This should be enough to keep the format correct. As emphasized, the most surprising gotcha will be the trailing comma.

If there are no errors, it should be loaded into elasticsearch just fine.

sujato · August 20, 2015, 12:30pm

Okay, great thanks. Except I’m still not seeing the changes… What exactly do I need to do?

Also, and I don’t know if this is relevant to anything, in my local SC I am getting the following:

[2015-08-20 12:33:40] ERROR sc.search.indexer Oops pali-lookup, {'aliases': {}}
[2015-08-20 12:33:40] ERROR sc.search.indexer Oops pi2en-glossary, {'aliases': {}}

blake · August 20, 2015, 1:34pm

With further investigating of the shortcuts, apparently the pagedown and pageup ones aren’t actually implemented in the code so it’s kind of irrelevant that chrome intercepts them. The home/end ones also seem to be suffering some kind of existential crisis. Presumably all the missing shortcuts are missing for good reason.

Many of Chrome’s keyboard shortcuts can be wrested away by javascript and suppressed, including ‘F5’ or ‘ctrl-r’ for reloading a page. However the ones bound to manipulating/changing/creating tabs and windows cannot be intercepted at all and are never even seen by the javascript.

Basic pageup/pagedown and in conjunction with SHIFT can be captured.

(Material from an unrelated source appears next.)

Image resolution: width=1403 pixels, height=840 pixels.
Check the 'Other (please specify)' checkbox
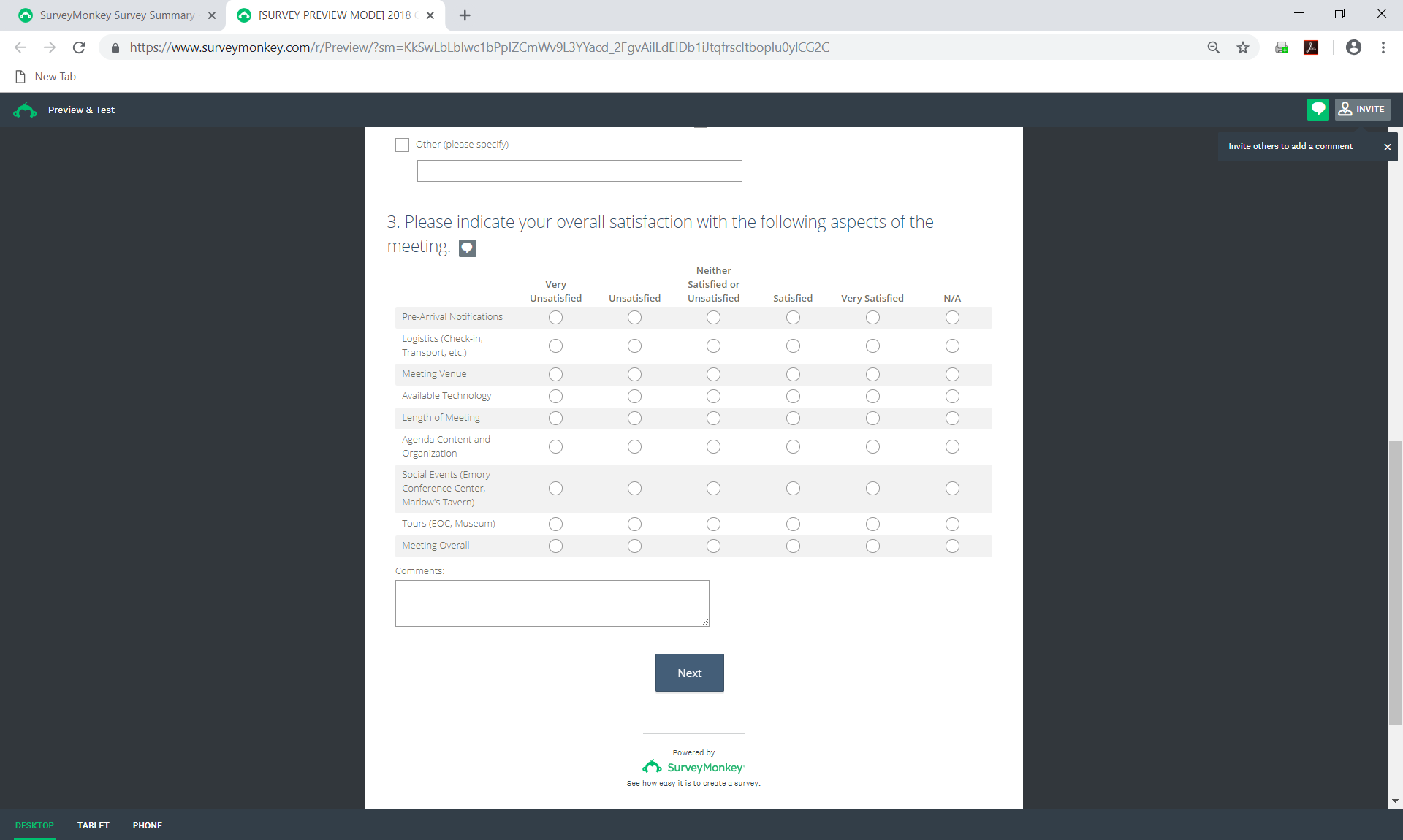(x=402, y=145)
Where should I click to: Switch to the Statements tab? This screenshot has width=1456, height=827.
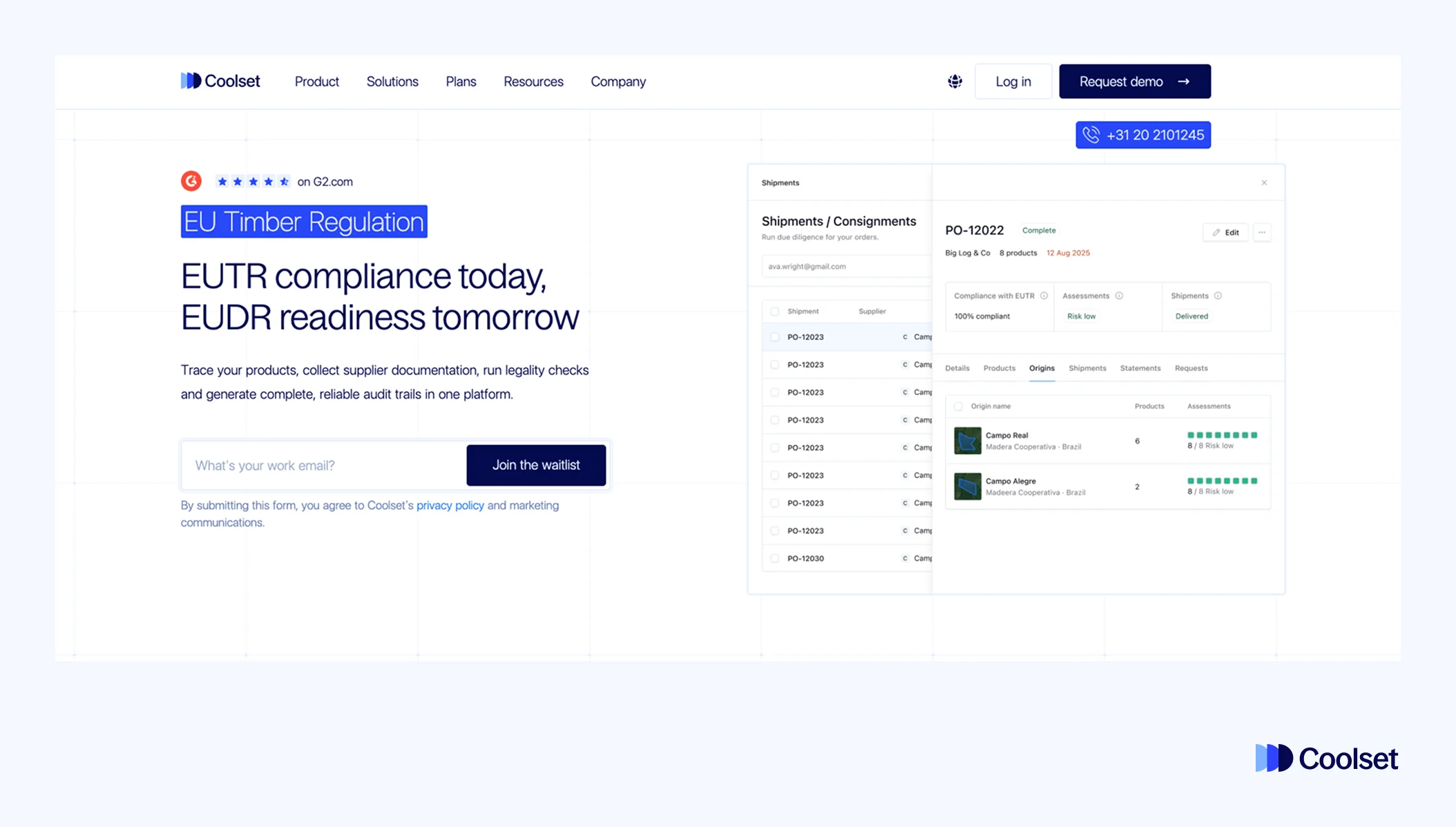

Any home/end combination can be captured, although they do have useful functions within a textbox.

Considering these constraints and sticking to seemingly unused key combos I have implemented:
Go up by 10: ctrl-shift-down (parallels ctrl-down to advance by 1)
Go down by 10: ctrl-shift-up
Go to first entry: shift-pageup
Go to last entry: shift-pagedown
Select goto entry box: ctrl-shift-g (rebound from ctrl-shift-n)

Let me know if there are more shortcuts you want implemented.

blake · August 20, 2015, 1:43pm

It should be a matter of editing the bb_glossary.json, adding entries according to the existing form.
Then run invoke update_glossary, if that runs with no errors, then the entries should appear.

The mentioned errors are spurious and should be harmless, but I’ll fix the code so they go away.

edit: I fixed another possible issue with the glossary, and just pushed a fix.